В настиле виднелись отверстия, через которые проходили самые толстые ветви или пальцы дерева. Как только крылья чуть-чуть отдохнули, Дарр снова взлетел и через такое отверстие проник в землю наверху.
Ибо это была земля.
Тот хитроумный Угорь сказал «в обширной земле внизу». Так он назвал крошечную землю наверху.
Во мгле под тенью огромной кроны Бука лежали ее крошечные холмы и лес, жилища, над которыми поднимался дымок. Дарр Дубраули парил над ними и чувствовал себя огромным. Одно из жилищ было больше прочих, его окружал частокол, а в его пределах – черный Щенок и толстая черная Свинья. Свинья спала; Щенок поднял голову, увидел Дарра, узнал и посмотрел, кажется, с ненавистью. Но Ворону это не трогало. Дарр опустился к жилищу и, ни разу не хлопнув крыльями, сел на тростниковую крышу. Из дымохода не поднимался дым, так что Дарр подобрался к нему и заглянул внутрь. Там Ворона этого мира подметала пол тонкой метлой.
С ним все это будто уже бывало прежде, иначе откуда Дарр мог знать, кто она и какую форму примет: он и на миг не задумался. И там, на полке, шедшей вдоль стен, стояла корзинка, выстланная соломой, а в ней – большое зеленое с бурыми пятнами яйцо, воронье яйцо.
Теперь Ворона этого мира что-то заподозрила, по крайней мере ощутила что-то новое, чего тут не бывало тысячи лет. Она прислонила метлу к стене, обошла потухший очаг и приблизилась к корзинке с яйцом; наклонилась над ним, нежно потрогала черными пальцами, приложила к нему ухо, словно хотела послушать, что оно скажет. Затем она резко посмотрела вверх одним глазом, но прежде, чем она увидела Дарра, он взлетел.
Он заложил вираж над двором, так что частокол и стены качнулись в его глазах, и приземлился точно на спину черной Свинье. Сильным клювом он больно вцепился в длинное ухо – Свинья проснулась и завизжала от ярости. Черный Щенок обогнул дом и бросился на Дарра, обругав его оглушительным лаем, и глаза Щенка горели, как алые угольки. Но Дарр Дубраули сплюнул свиную шерсть и снова взлетел на крышу, как раз в тот миг, когда Ворона этого мира выскочила на двор с метлой в руке, чтобы посмотреть, отчего поднялся такой шум.

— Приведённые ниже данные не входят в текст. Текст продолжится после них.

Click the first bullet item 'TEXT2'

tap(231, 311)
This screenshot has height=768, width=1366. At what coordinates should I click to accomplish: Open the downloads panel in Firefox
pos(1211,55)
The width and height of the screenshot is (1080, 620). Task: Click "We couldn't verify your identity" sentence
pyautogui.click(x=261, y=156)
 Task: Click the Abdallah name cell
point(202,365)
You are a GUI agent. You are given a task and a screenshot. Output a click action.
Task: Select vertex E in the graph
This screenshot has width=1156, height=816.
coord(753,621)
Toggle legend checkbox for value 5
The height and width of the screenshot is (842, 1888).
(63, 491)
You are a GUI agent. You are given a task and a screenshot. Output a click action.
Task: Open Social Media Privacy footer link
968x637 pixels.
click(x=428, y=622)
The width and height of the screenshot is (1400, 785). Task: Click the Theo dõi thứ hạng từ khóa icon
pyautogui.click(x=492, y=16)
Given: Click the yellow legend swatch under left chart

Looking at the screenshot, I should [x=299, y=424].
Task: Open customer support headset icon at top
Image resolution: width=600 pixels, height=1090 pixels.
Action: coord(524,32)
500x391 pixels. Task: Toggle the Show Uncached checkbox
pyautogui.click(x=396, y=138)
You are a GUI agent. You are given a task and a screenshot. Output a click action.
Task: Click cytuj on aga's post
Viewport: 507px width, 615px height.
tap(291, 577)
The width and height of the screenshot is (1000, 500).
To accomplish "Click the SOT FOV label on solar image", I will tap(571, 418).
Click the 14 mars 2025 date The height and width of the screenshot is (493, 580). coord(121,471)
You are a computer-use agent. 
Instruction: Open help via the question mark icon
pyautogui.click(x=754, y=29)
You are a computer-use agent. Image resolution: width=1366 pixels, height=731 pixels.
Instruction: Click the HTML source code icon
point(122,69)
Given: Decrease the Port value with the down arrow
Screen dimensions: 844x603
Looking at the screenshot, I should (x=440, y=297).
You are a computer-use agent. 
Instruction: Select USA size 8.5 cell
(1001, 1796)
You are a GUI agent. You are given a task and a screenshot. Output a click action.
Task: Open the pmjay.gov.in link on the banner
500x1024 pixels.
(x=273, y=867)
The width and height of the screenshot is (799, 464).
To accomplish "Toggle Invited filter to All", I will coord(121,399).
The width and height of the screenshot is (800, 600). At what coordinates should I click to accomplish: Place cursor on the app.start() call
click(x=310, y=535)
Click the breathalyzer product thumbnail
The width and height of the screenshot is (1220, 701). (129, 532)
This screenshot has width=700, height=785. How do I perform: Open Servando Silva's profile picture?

Дарр Дубраули спрыгнул внутрь дома.
Это было самое большое воронье яйцо, какое он только видел в жизни, больше любого, какое ему доводилось разбивать под натиском разъяренной матери. Но буро-зеленая скорлупа подалась под первым же ударом, раскололась надвое. Дарр услышал странный стон. Внутри – ничего.
Дарр вспомнил, как Лисья Шапка спросила: «Что в ней?» – и Угорь ответил: «Ничего». Он сунул клюв в пустую скорлупу и схватил его, это ничего. Ничто упиралось и сопротивлялось. Дарр чувствовал, как что-то извивается и вырывается, хотя ничего не видел у себя в клюве.
Крепко сдавив его, Дарр взлетел к дымоходу. Позади он услышал крик, какого не слышал ни от одного живого существа, даже при смерти, и, вылетев через отверстие в крыше, он помчался прочь от дома, зная, что за ним гонятся. Лишь чернота – но она хлопала и щелкала, как человеческий флаг на сильном ветру. Он не мог обернуться – и не стал бы, даже если бы мог, – но знал, что чернота совсем рядом и растет, нагоняя, затмевает тусклое небо. Дарр высмотрел дыру в земле, через которую попал сюда, чуть не пролетел мимо, резко спикировал, пытаясь понять, с какой скоростью можно лететь, чтобы оставался хоть небольшой шанс не свернуть себе шею (хотя как же умереть тут, где все уже мертвые?), и попал в дыру, задев край крылом, а потом, кувыркаясь, то ли вылетел, то ли выпал наружу.
Чернота его больше не преследовала – может быть, не могла.
Лисья Шапка ждала у подножия дерева, обратив к небу бледное лицо, и стремительно росла, приближаясь. Дарр хотел закричать, сказать ей, что добыл вещь, но, если крикнуть от гордости, упустишь добычу – каждый вороний птенец знает эту сказку.
Лисья Шапка недоуменно смотрела на него, а Дарр вертелся вокруг ее головы и тряс клювом, издавая слабое бессмысленное ворчание, но она стояла как вкопанная, пока он не подлетел с вещью ей под самый нос, – и она отступила с выражением на лице, которого Дарр не понял: то ли ужас, то ли сомнение, то ли восторг, то ли страх? Но Лисья Шапка поняла, что́ он нашел, и теперь пыталась придумать, что делать; она принялась искать в своей одежде – что же? Вот-вот из его клюва вырвется ничто! И она извлекла единственную вещь, которую носила с собой: металлическую чашечку, размером в точности по ее пальцу.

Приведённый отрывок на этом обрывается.